__Instructions to follow__: Could you copy out the lines from the one containing "Tap the warning triangle in status bar" through the end of the items, both ends included, leaving the pictures out?

[Element and text position data]

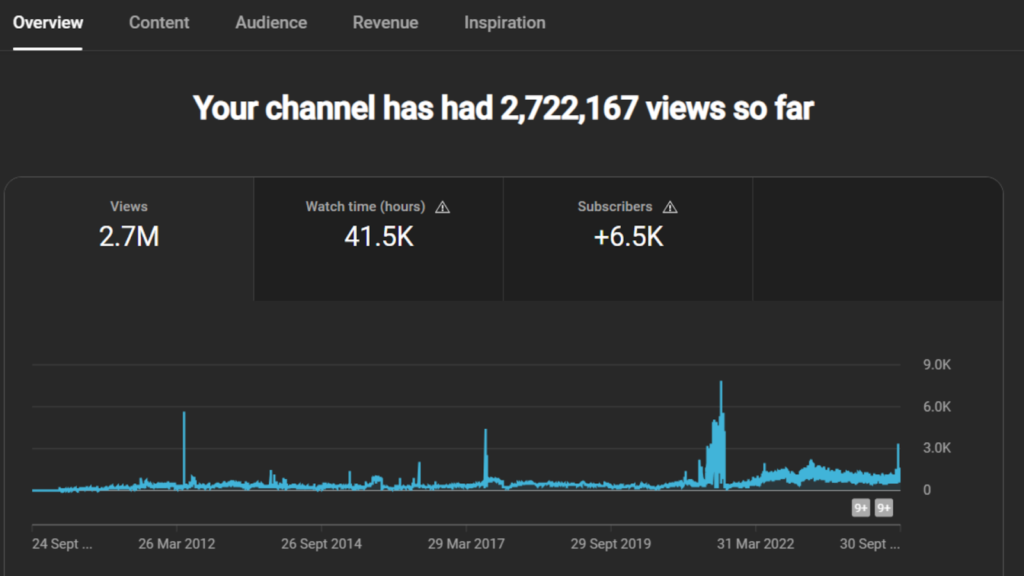This screenshot has height=576, width=1024.
Task: Click the 2,722,167 views headline text
Action: [x=503, y=107]
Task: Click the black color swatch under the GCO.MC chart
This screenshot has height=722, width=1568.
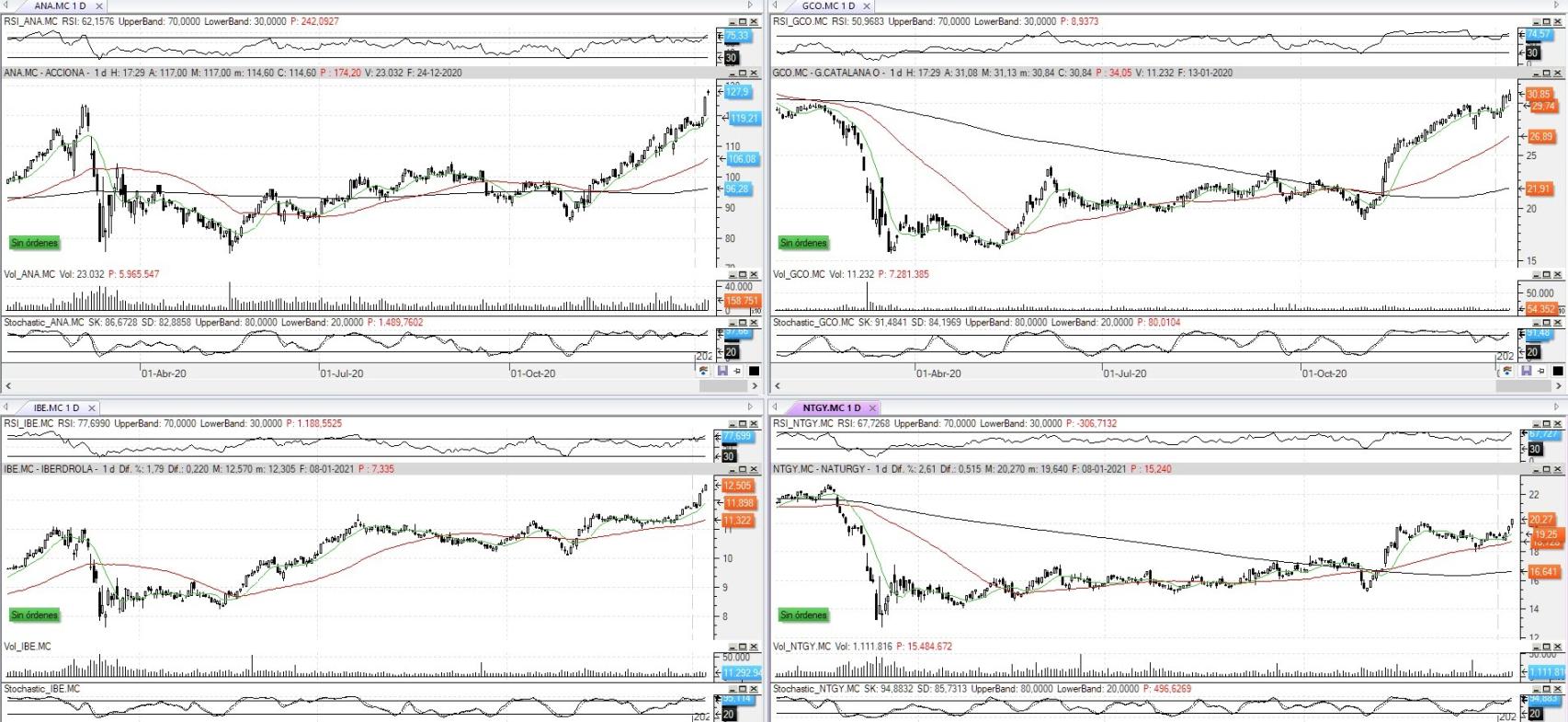Action: pyautogui.click(x=1558, y=371)
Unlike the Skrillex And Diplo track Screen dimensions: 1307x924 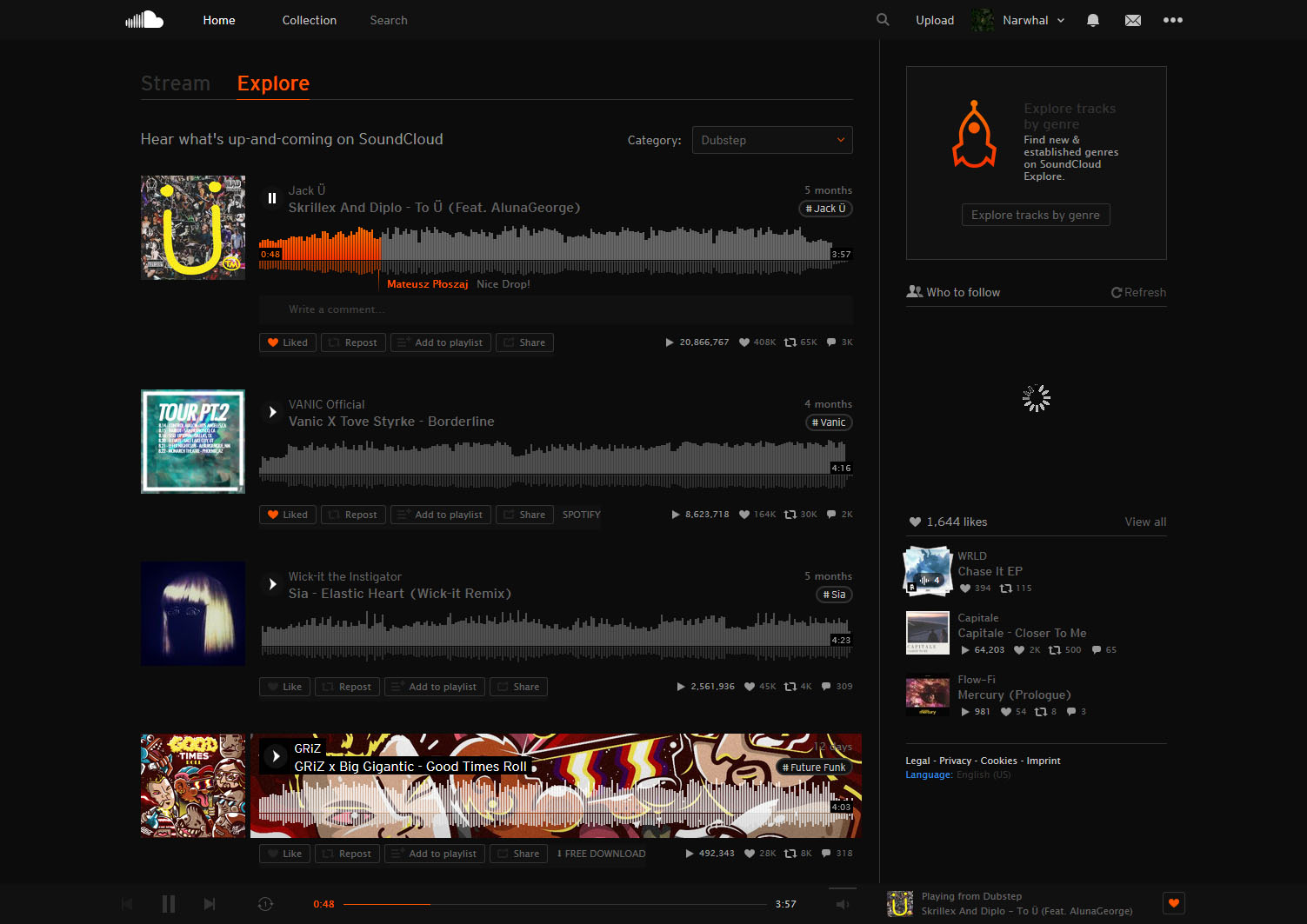(x=287, y=342)
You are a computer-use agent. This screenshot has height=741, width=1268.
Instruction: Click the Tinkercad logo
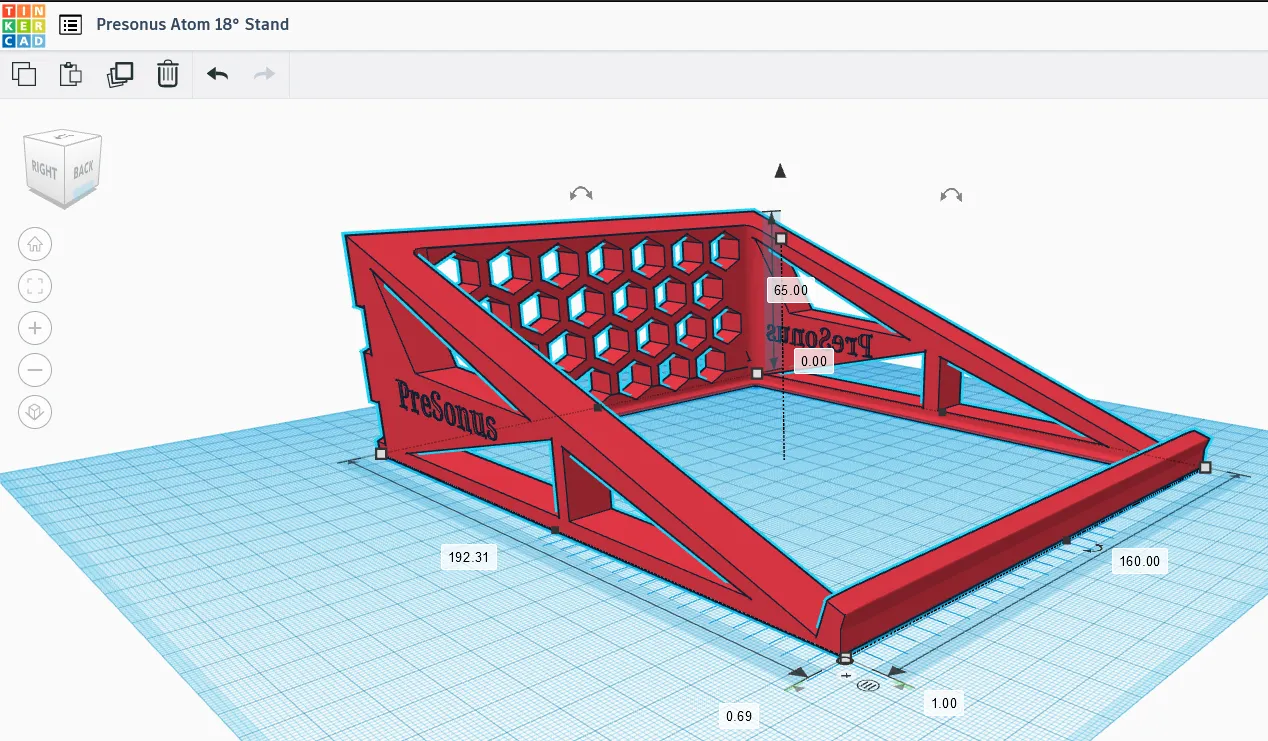tap(23, 25)
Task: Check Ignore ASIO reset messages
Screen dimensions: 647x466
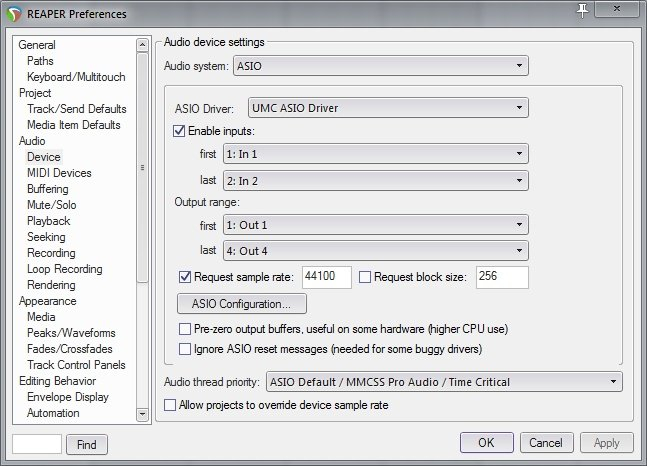Action: pos(185,349)
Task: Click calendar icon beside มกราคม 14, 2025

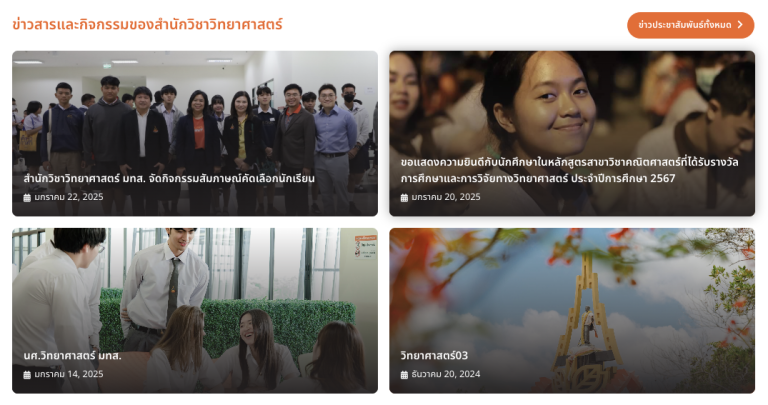Action: coord(27,375)
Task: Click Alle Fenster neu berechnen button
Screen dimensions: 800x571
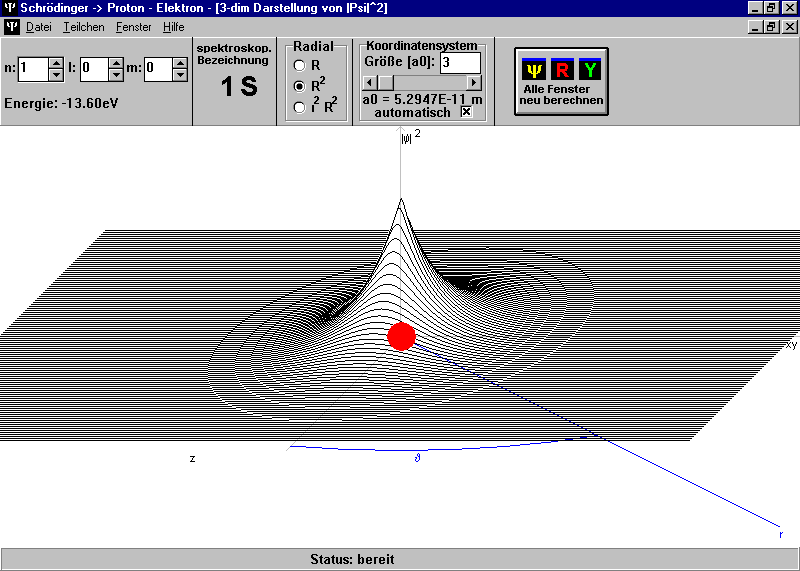Action: coord(561,82)
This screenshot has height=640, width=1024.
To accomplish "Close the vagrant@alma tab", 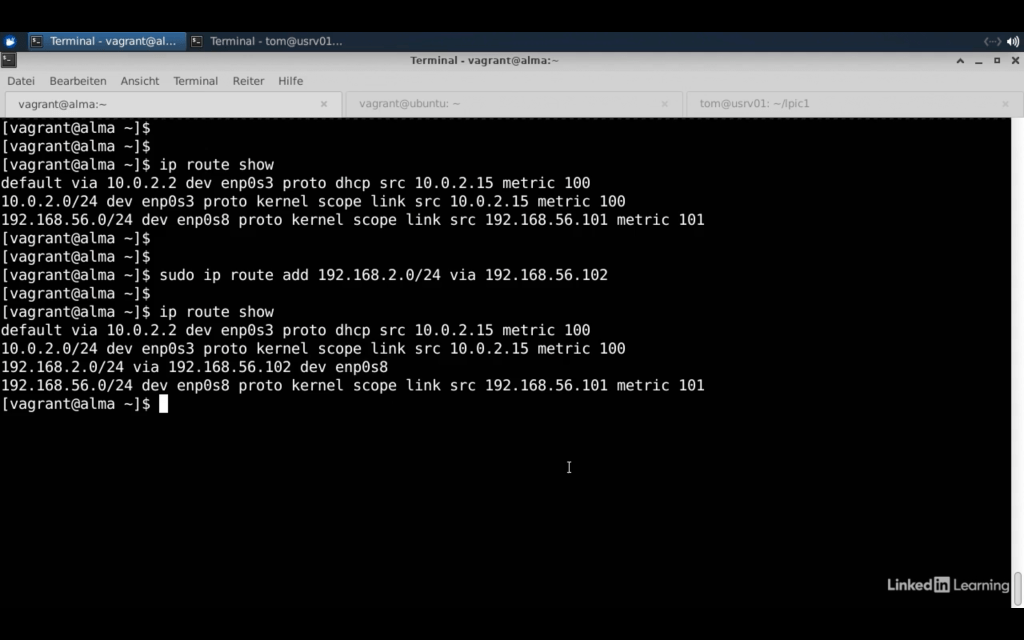I will click(x=324, y=104).
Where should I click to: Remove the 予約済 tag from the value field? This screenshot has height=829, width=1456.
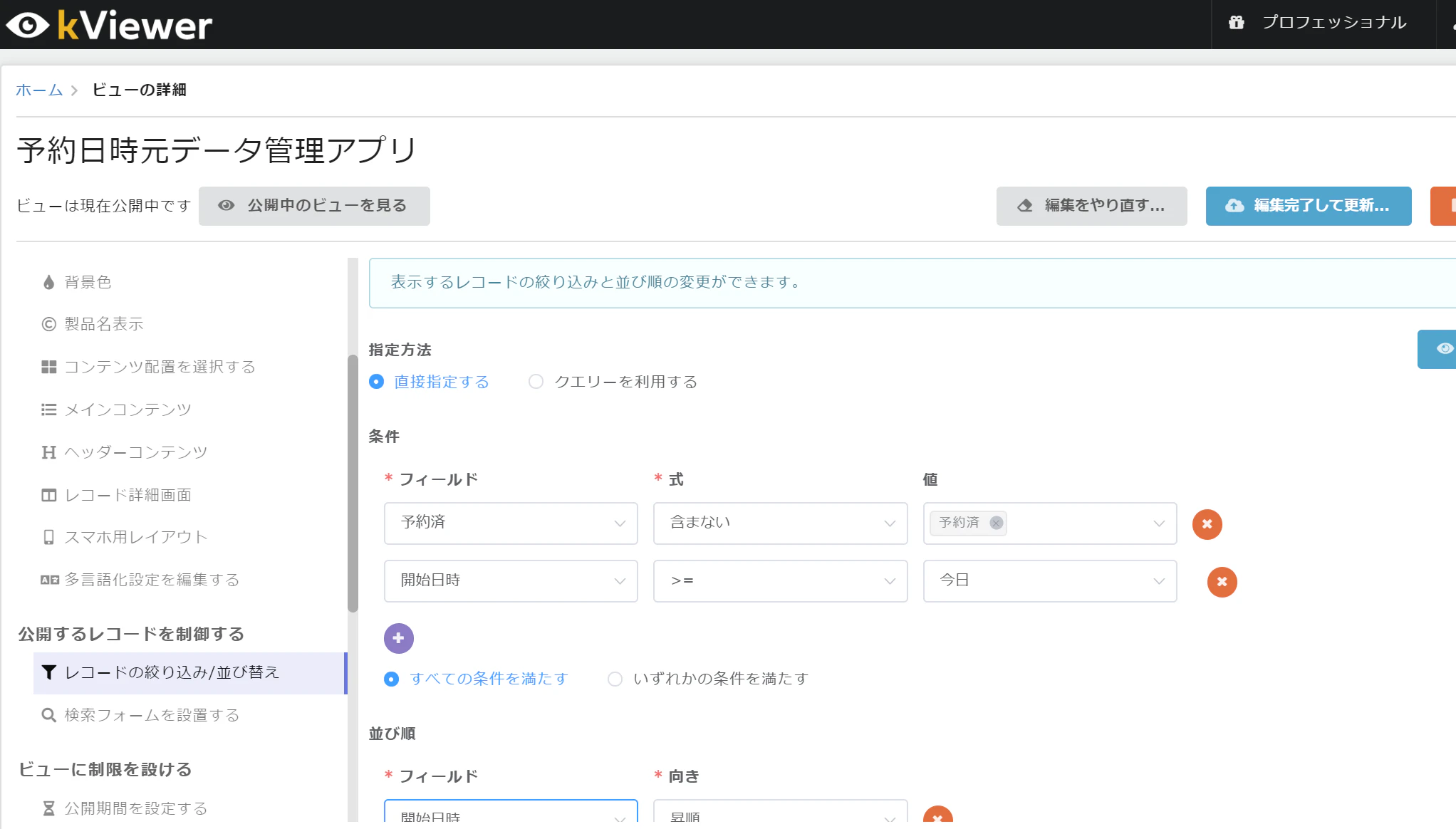pyautogui.click(x=996, y=523)
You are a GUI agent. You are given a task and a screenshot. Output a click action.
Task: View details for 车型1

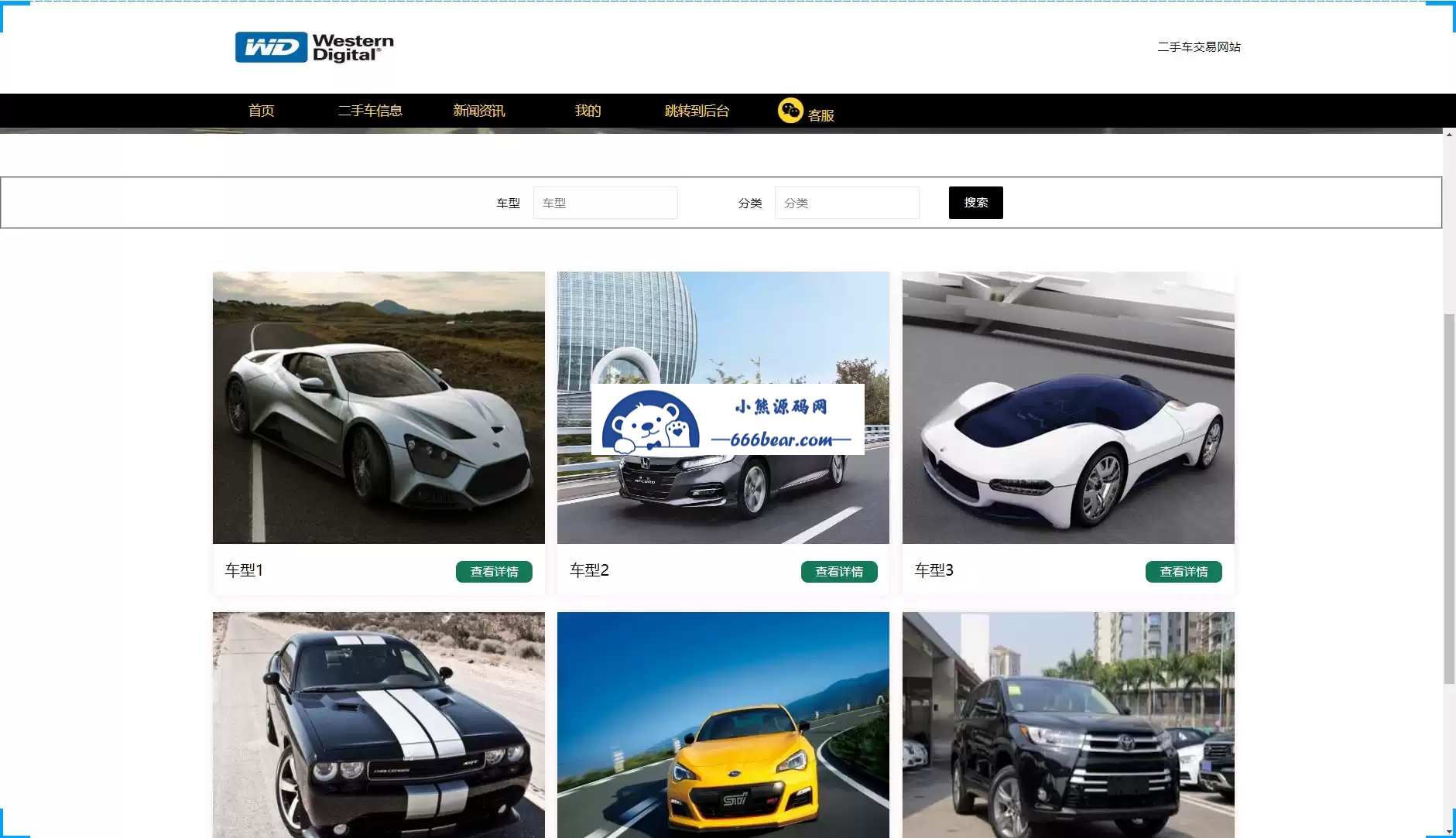[x=494, y=572]
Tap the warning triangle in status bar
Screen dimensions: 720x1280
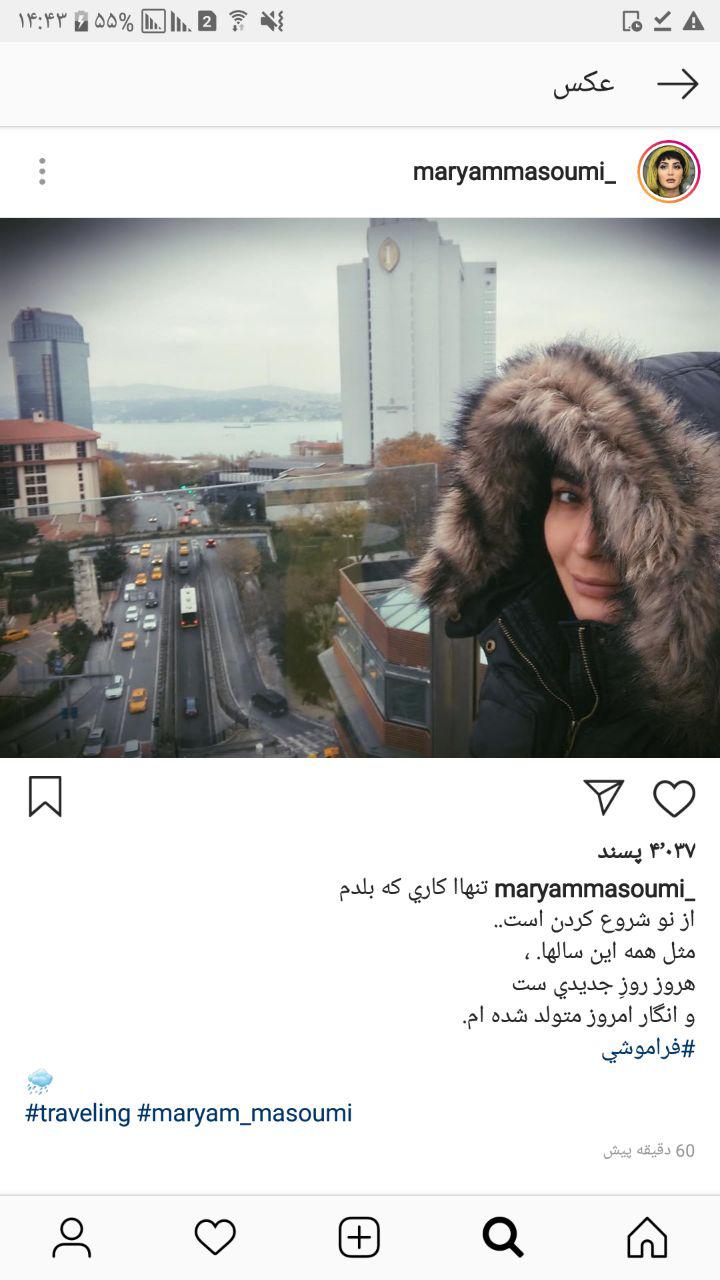[693, 20]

__Written solution__:
Tap the warning triangle in status bar
Screen dimensions: 720x1280
[693, 20]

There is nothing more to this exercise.